This was 1986. What happened after that? I was of course very excited about the whole idea of adding use-case modularity on top of the existing component modularity. I saw the component structure as a base onto which we could add use-case modules—one after the other (intuitively as shown in Figure 4). More precisely each minor picture in this figure shows how use cases from a use-case model are realized by parts in several components interacting with one another.

Figure 4: Adding Use-case Modules on Top of the Component Modules

Unfortunately, the idea was not adopted at that time because it was too similar to a patching technique (I always had to apologize for this similarity before explaining the idea). The patent application (referred to above) was not approved because there was already a patent for patching, and my proposal would have infringed on it.

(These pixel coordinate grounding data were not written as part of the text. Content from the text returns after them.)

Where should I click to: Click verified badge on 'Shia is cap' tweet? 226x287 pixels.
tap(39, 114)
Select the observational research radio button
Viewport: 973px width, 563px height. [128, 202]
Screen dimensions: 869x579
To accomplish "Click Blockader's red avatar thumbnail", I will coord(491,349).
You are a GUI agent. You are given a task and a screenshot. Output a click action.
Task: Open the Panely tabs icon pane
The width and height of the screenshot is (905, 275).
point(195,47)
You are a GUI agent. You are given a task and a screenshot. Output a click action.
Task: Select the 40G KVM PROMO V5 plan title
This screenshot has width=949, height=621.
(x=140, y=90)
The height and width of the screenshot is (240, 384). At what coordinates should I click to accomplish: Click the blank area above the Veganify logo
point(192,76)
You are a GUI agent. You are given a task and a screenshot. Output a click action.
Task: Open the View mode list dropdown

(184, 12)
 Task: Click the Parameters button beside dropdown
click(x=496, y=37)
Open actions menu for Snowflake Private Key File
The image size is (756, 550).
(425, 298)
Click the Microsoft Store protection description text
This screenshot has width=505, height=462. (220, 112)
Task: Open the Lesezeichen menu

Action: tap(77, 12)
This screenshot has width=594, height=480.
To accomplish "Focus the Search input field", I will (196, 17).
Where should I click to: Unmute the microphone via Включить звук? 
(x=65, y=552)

In the OOSE [6] approach, we continued to support extensions in requirements and analysis, and we showed how they could be implemented in traditional object-oriented programming languages. The Reuse book [10] elaborated on variation points as a generalization of extension points. Many of these ideas have been carried over to the Reusable Asset Specification (RAS) [11].

The first serious attempt to implement extensions was in the development of a new generation of switches at Ericsson in the early ’90s. Extensions were taken into a new development environment called Delos which supported extensions all the way down to code [10].

Was this a ground-breaking new idea? Obviously not, it relied on patching techniques that had been known for decades. What was new, though, was the realization that “patching done right” is the most natural way to understand complex systems.

Like a “Gift from Above”—Aspect-Oriented Programming

Humans generally make abstractions from an understanding of concrete things. Working the other way around, to make something that is only an abstraction into something “concrete” requires almost a religious conviction to have it be adopted. That is, you need to preach it and hopefully you make your abstraction believable. I’ve had to do this many times over the years. It was nearly impossible to make components and interfaces concrete when assembler was our implementation environment—but we did it. Modern languages like Java and C# concretized these abstractions (components and interfaces), so we didn’t have to “preach” any more. Making the extension mechanism concrete has been a challenge given that we had no programming language support for it. Even if the UML now supports it for use-case modeling, many authors bluntly recommend that it not be used. With AOP we have the tool to explain extensions concretely, since they can be supported all the way down to code, with languages like AspectJ [2]. Even if this is only one part of what we need, it changes a lot.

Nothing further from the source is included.